#### TASK INSTRUCTIONS:
What is needed is an exact copy of the lines from the one containing "Screen dimensions: 1456x819" through the last line of the records below, with no pictures.

——

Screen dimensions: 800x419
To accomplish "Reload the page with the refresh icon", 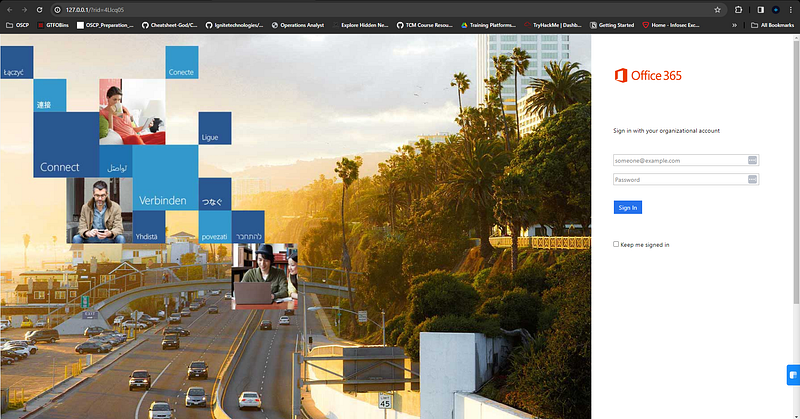I will coord(39,10).
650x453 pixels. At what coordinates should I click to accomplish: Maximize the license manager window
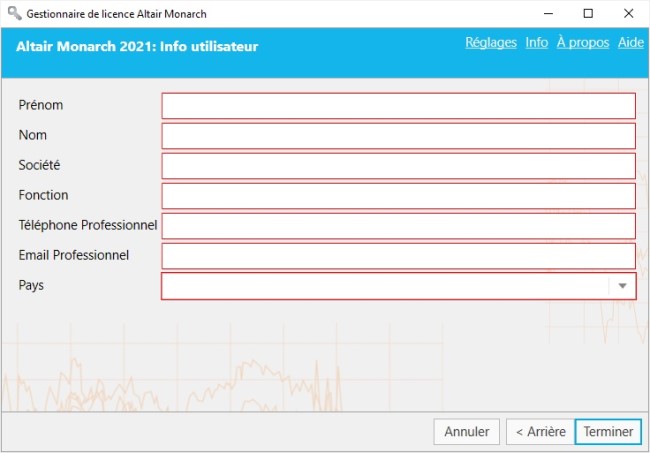click(588, 14)
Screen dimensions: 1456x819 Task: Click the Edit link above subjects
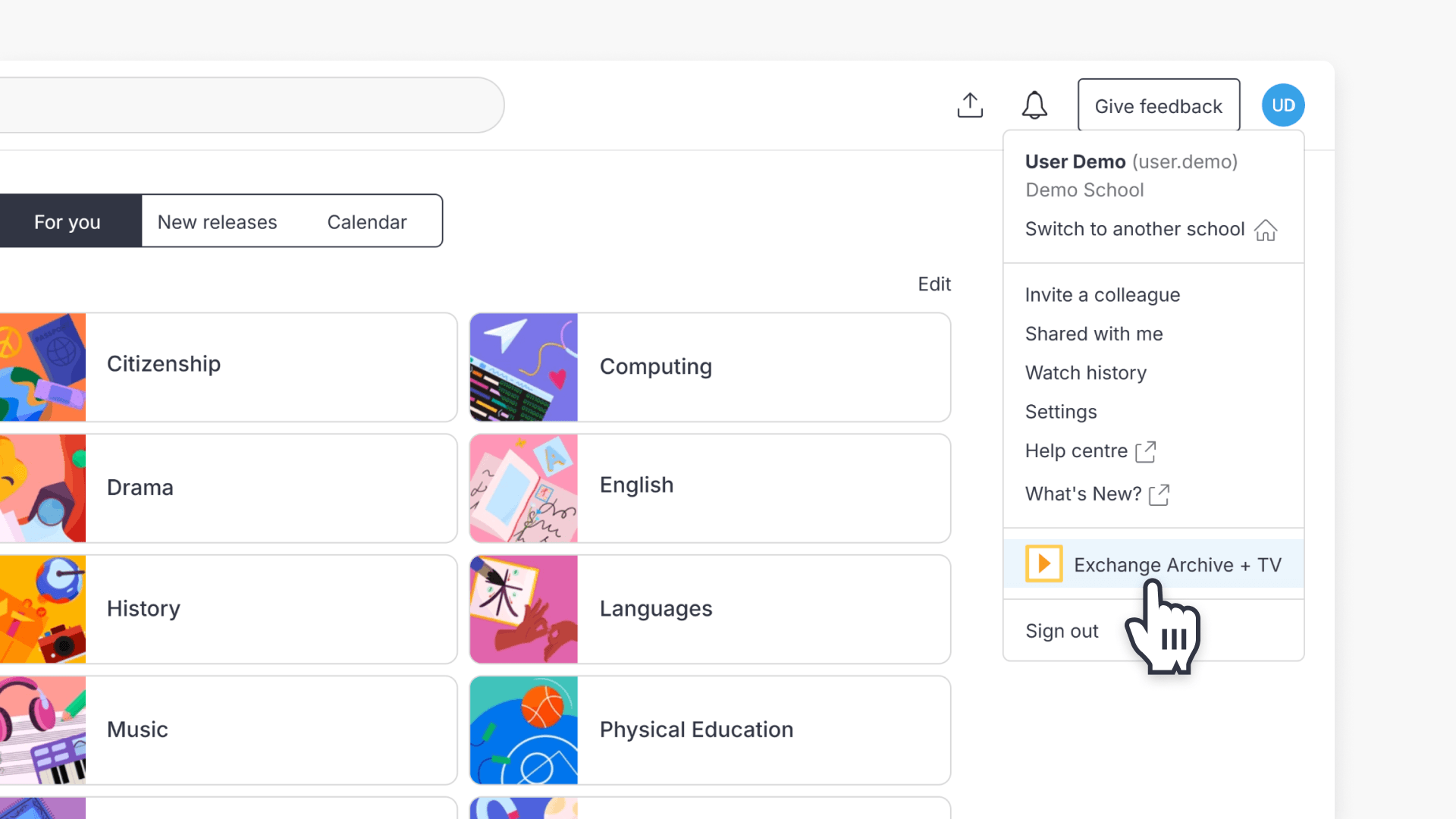934,284
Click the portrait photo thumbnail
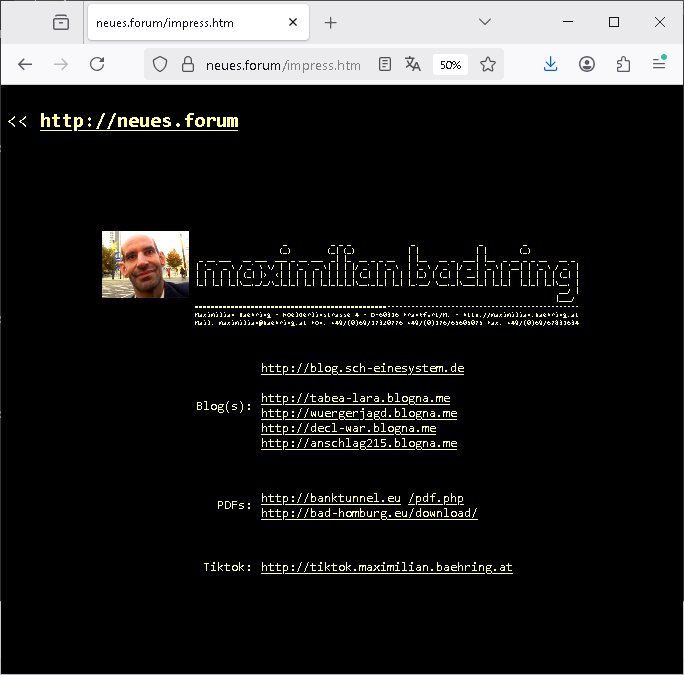Screen dimensions: 684x675 tap(145, 265)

——

#### RESULT OF THIS TASK:
Screen dimensions: 1456x819 Task: Click the Edit link above subjects
934,284
Click the portrait photo thumbnail
Screen dimensions: 684x675 tap(145, 265)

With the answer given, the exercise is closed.